Work at the site has been deliberate and treacherous. The collapse of the building left layer upon layer of intertwined debris, frustrating efforts to reach anyone who may have survived in a pocket of space.
Several members of the Israeli rescue team worked partly on hands and knees Tuesday over a small section of the rubble, digging with shovels, pickaxes, and saws. They removed debris into buckets that were dumped into a metal construction bin, which was periodically lifted away by a crane.
Miami-Dade Fire Chief Alan Cominsky said the work has been extremely difficult, but “we’re out here 110%.”
“These are the times that are the most difficult,” Cominsky said. “We are here to do a job. We are here with a passion. Hopefully, we have some success.”
A further complication to the rescue operation is local weather patterns.
Late on Tuesday afternoon, rescue officials sounded a horn for a second time during the day’s work, signaling an approaching storm with lightning. Workers temporarily evacuated.
The possibility that severe weather in coming days could further stretch Florida’s search and rescue resources prompted state officials to ask the federal government for the additional team, Kevin Guthrie of the Florida Division of Emergency Management said Tuesday. Already, intermittent bad weather has caused temporary delays in the search.
Guthrie said the new team, which would likely come from Virginia, would be on hand if severe weather hits the area in the coming days and allow crews that have been working at the site for days to rotate out.
“There are two areas of (possible storm) development out in the Atlantic, heading to the Caribbean. We have eight urban rescue teams in Florida. We talked about doing a relief,” Guthrie said at a news conference Tuesday night.

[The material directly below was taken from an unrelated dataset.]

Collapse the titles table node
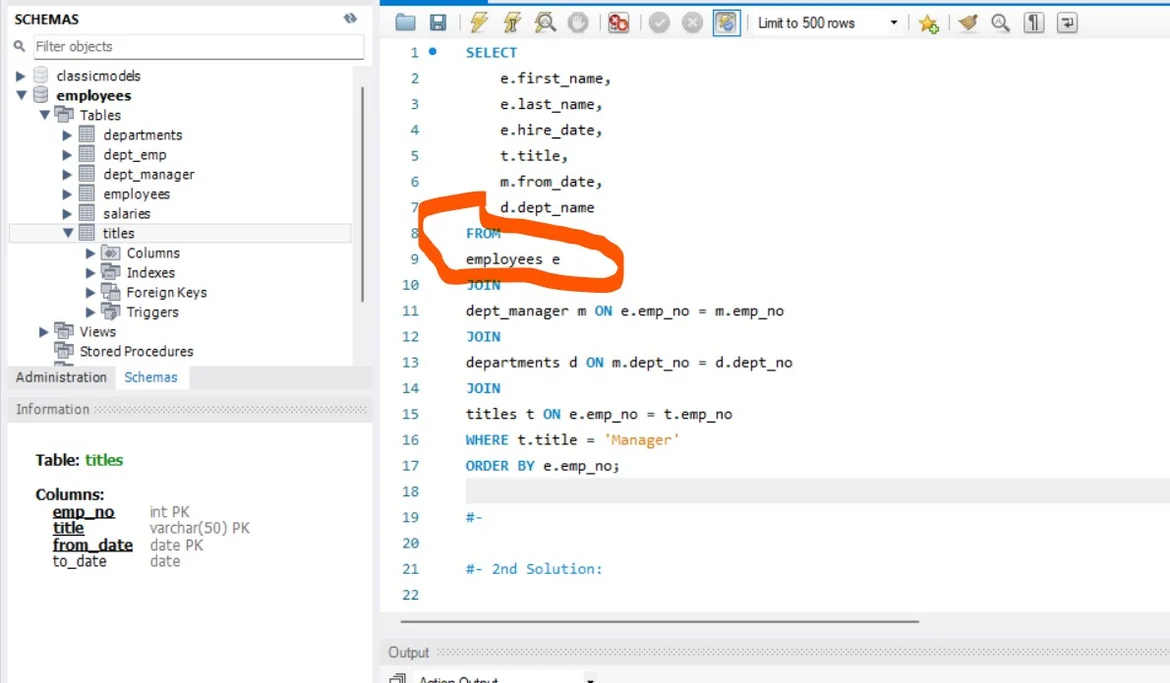This screenshot has width=1170, height=683. click(68, 233)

“We have all the resources we need but we’re going to bring in another team. We want to rotate those out so we can get more resources out.”
The National Hurricane Center says two disorganized storm systems in the Atlantic have a chance of becoming tropical systems in the coming days, but it is unclear at this point whether they would pose a threat to the US.

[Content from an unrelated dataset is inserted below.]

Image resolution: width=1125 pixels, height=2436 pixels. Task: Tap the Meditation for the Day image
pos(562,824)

Elected officials have pledged to conduct multiple investigations into the sudden collapse of the 12-story Champlain Towers South in Surfside last week.
Miami-Dade County Mayor Daniella Levine Cava said that she and her staff will meet with engineering, construction and geology experts, among others, to review building safety issues and develop recommendations “to ensure a tragedy like this will never, ever happen again.”
State Attorney Katherine Fernandez Rundle said she will pursue a grand jury investigation to examine factors and decisions that led to the collapse.
Gov. Ron DeSantis evoked a well-known military commitment to leave no one behind on the battlefield and pledged to do the same for the people still missing in the rubble.
“The way I look at it, as an old Navy guy, is when somebody is missing in action, in the military, you’re missing until you’re found. We don’t stop the search,” DeSantis said at a news conference Tuesday.
Also Tuesday, the White House announced that US President Joe Biden and first lady Jill Biden would travel to Surfside on Thursday.